Phase II began with a meeting in Ottawa on October 2-3,
1998. An analysis of the feedback from the CPAP members is compiled into the present
report. Three documents from this meeting are being prepared for consideration by the CPAP
members, the federal and provincial representatives, and CRHSPP. In addition to this
report, the minutes of the October meeting will be circulated by the end of October and
the latest version of the funding proposal will be sent out for approval by mid-October.
Feedback on the funding proposal is required as soon as possible in order that it might be
re-submitted to HRDC. The funding proposal has already been approved by CPAP delegates in
the past, but the revisions require approval.

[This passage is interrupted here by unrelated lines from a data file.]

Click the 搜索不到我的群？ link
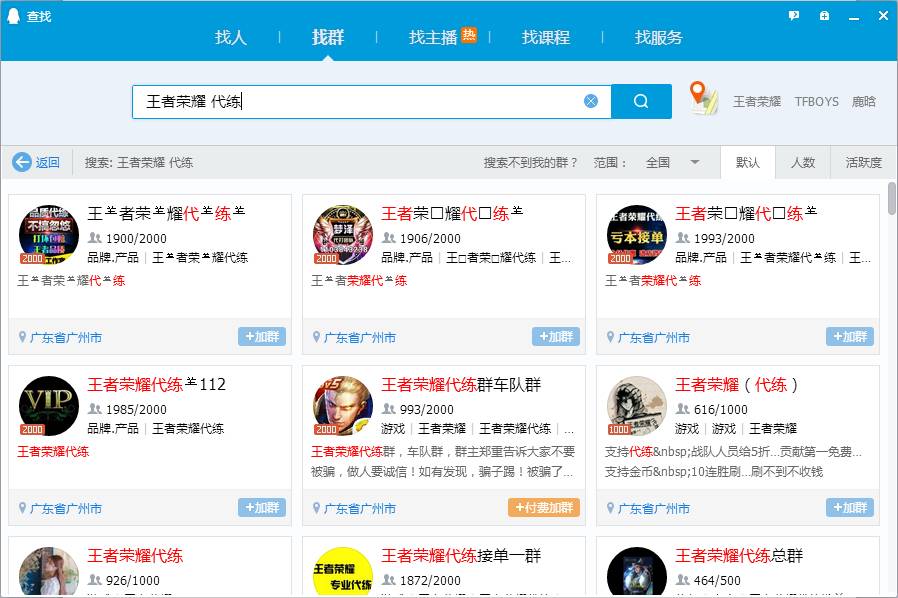The image size is (898, 598). click(530, 162)
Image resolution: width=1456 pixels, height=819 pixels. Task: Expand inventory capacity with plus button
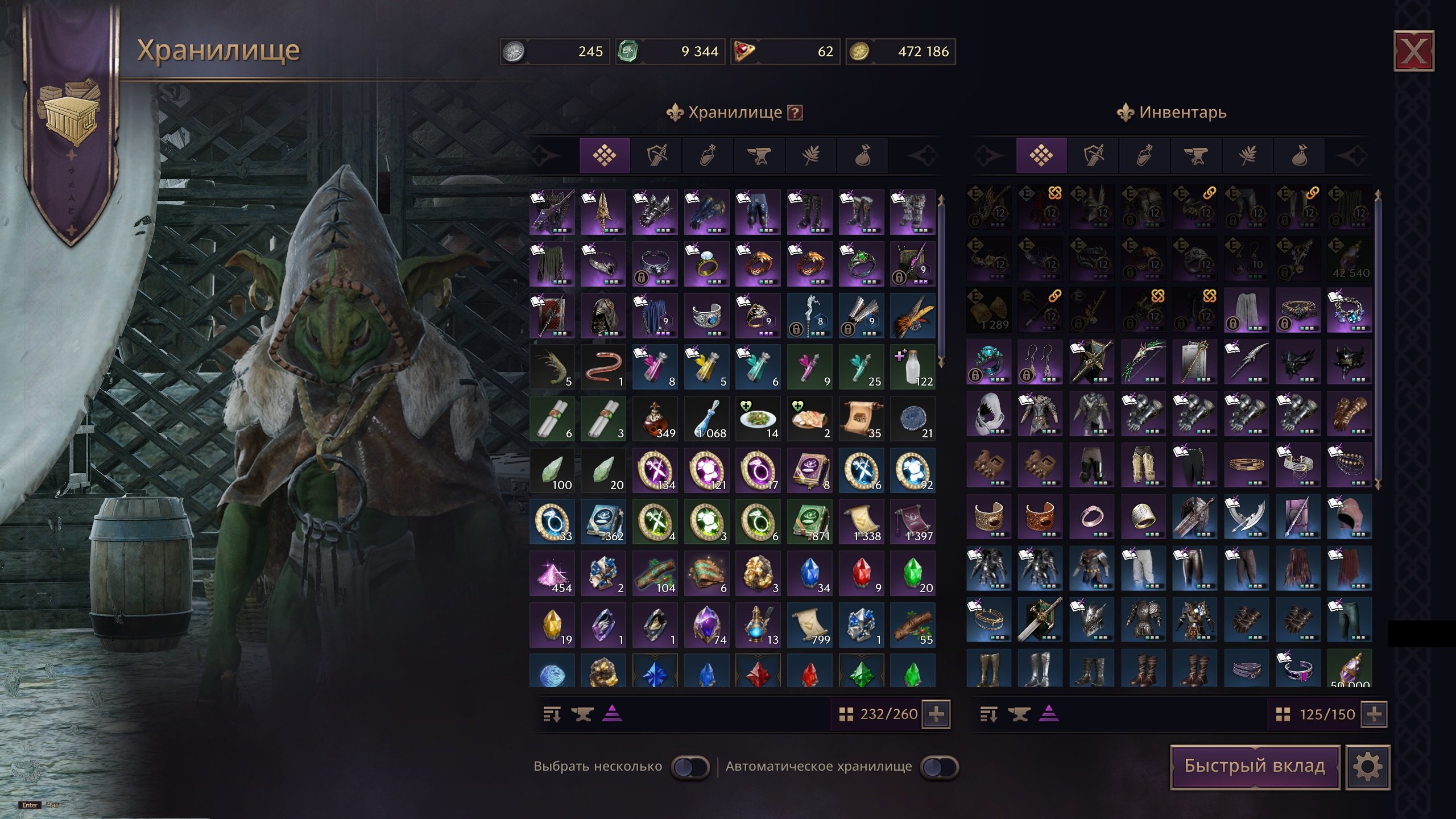pos(1374,714)
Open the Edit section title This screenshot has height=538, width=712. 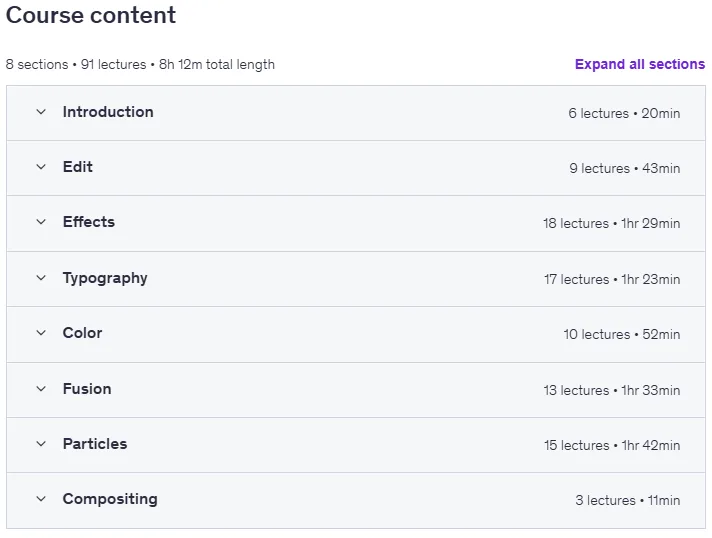(78, 167)
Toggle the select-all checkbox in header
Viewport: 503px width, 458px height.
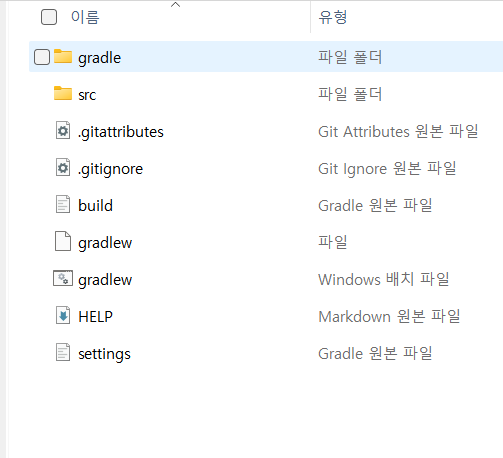(49, 17)
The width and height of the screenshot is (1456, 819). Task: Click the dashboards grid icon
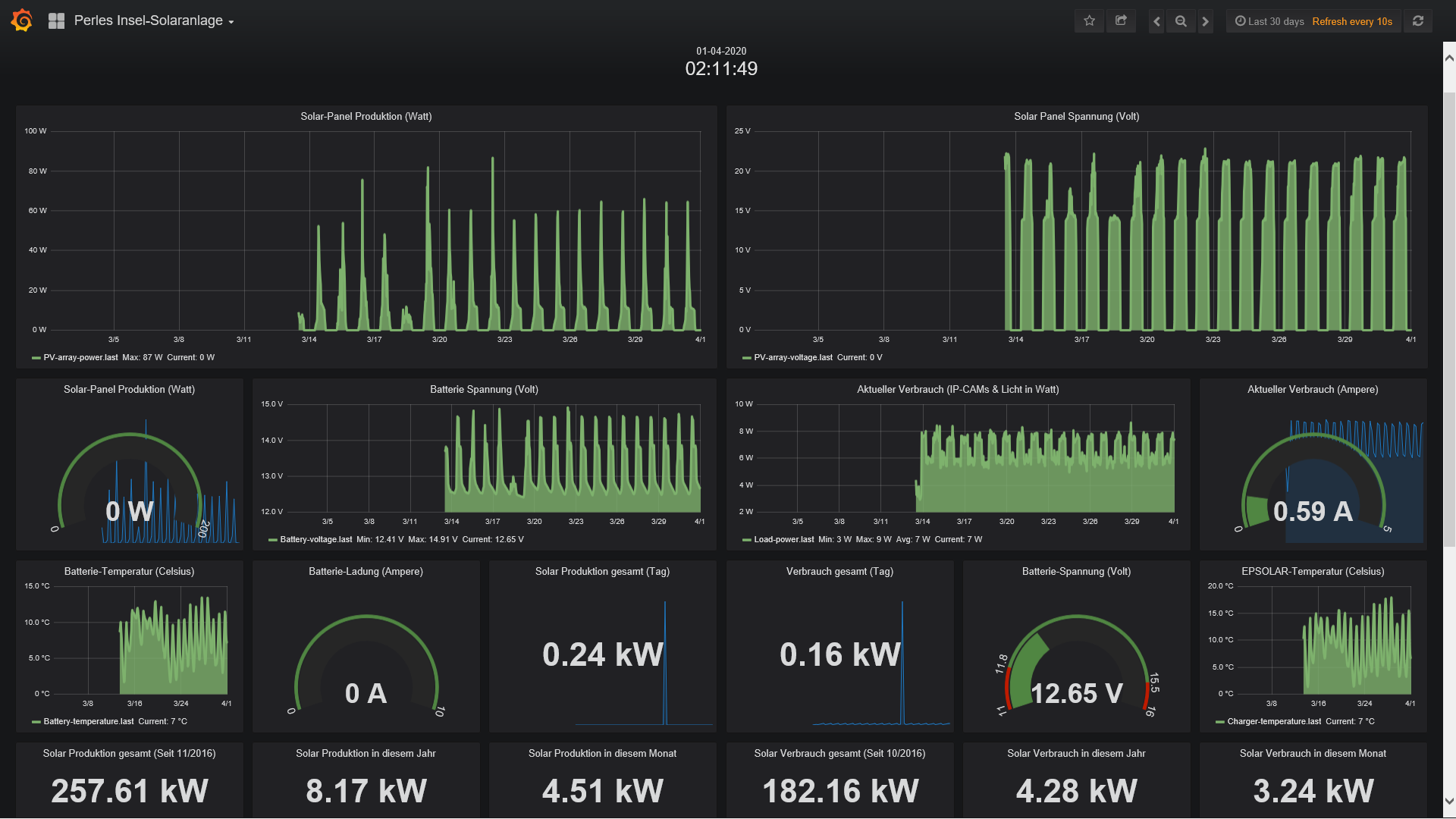pyautogui.click(x=56, y=21)
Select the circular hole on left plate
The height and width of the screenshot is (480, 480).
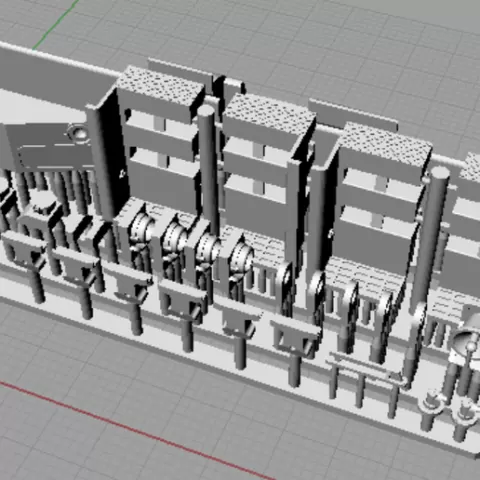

Direct communication with all stakeholders by the PSWAIT
will occur by November 15, 1998 to answer any questions and it is hoped that formal
feedback on the report and minutes of the October meeting will be received by
mid-December. Feedback will be compiled and reproduced for discussion and amendment at the
January, 1999 CPAP meeting.
Simultaneously, federal and provincial representatives will
be kept informed of the progress made by the profession by making all documents available
to them as well as maintaining telephone contact.
Phase III will begin with the CPAP meeting in January where
CPAP members will be asked to provide direction to the PSWAIT. It has now become apparent
that solving the mobility issues within the profession of psychology can only been
achieved through an ongoing iterative model. Discussions and deliberations at CPAP will
determine the direction and the actions of the workgroup. An elaboration of the subsequent
steps will be developed at that time.